LEA, river. (See Introduction, Section II.)
LEAVESDEN (about 21/2 miles N. from Watford) is a village in the pretty district between Grove Park and Bricket Wood. The ecclesiastical parish was formed seventy years ago from the parishes of Watford and St. Albans. The huge brick building on high ground a little N. is the Metropolitan District Asylum for Idiots; it was erected in 1869. The church dates only from the formation of the parish and is situated at Garston, 1 mile E. It was designed by Sir Gilbert Scott and is E.E. The Grove, a large mansion of red brick, was erected in 1760 by one of the Villiers family, but has been restored and altered. The house contains a part of the pictures collected by Clarendon; comprising portraits by Vandyck, Lely, C. Janssens, Zucchero, Van Somer, Kneller, Hogarth, etc. The park is extensive and beautiful.
LEMSFORD is another modern ecclesiastical parish, formed sixty years ago. It is nearly 3 miles N. from Hatfield, on the S.E. side of Brocket Hall Park.

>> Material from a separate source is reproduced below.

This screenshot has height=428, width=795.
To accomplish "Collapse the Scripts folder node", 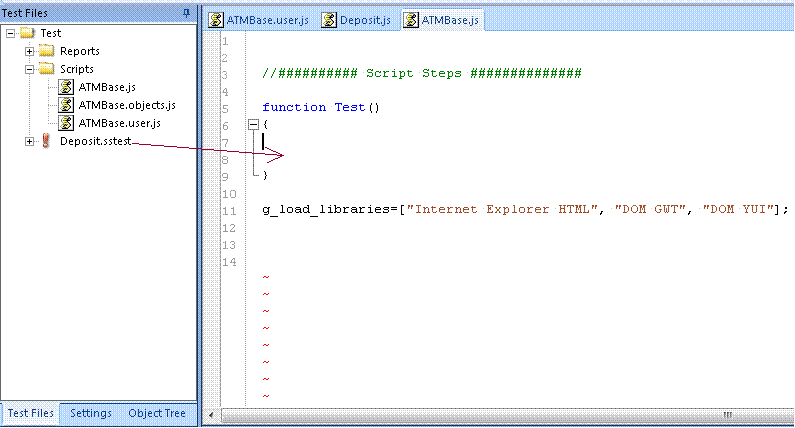I will point(30,69).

It is widely known for its large mill on the river Lea. The church, erected in 1859 as a memorial to the sixth Earl Cowper, is E.E. and Dec., with a good E. window, also to the memory of the earl. The tower (W.) is lofty and embattled.
Letchmore Heath (11/2 mile S.W. from Radlett Station, M.R.) is a small village.
Letchworth (2 miles N.E. from Hitchin) has a small Perp. church, containing a curious old brass to Thomas Wyrley, an early Rector (d. 1475). The effigy represents him with a heart in his hands. Another brass, much defaced, dates from circa 1400; it is to William Overbury and Isabel his wife. The village, which almost adjoins that of Willian (q.v.), is ancient, and was once the property of Robert Gernon, a Norman warrior who fought at Hastings. There was a church at Leceworth at least as early as temp. Henry I., for during the reign of that monarch it was given “with all its appurtenances and twelve acres of land” to the monastery at St. Albans. Letchworth Hall, now a manor house containing some good carved oak, was built by Sir William Lytton (circa 1620), and still bears on the S. front the arms of that family.
Letty Green is close to Cole Green Station, G.N.R.
Levens Green (1 mile S. from Great Munden) has a tiny chapel-of-ease erected in 1893. The nearest station is Standon, G.E.R., 21/2 miles E., between which and the hamlet lies the Old North Road.
LEVERSTOCK GREEN (11/2 mile S.E. from Hemel Hempstead Station, M.R.) is in a pleasantly diversified district, at the junction of the roads from St. Albans and Abbot’s Langley. It has a modern church, Gothic in style, erected just before the district was constituted an ecclesiastical parish in 1850.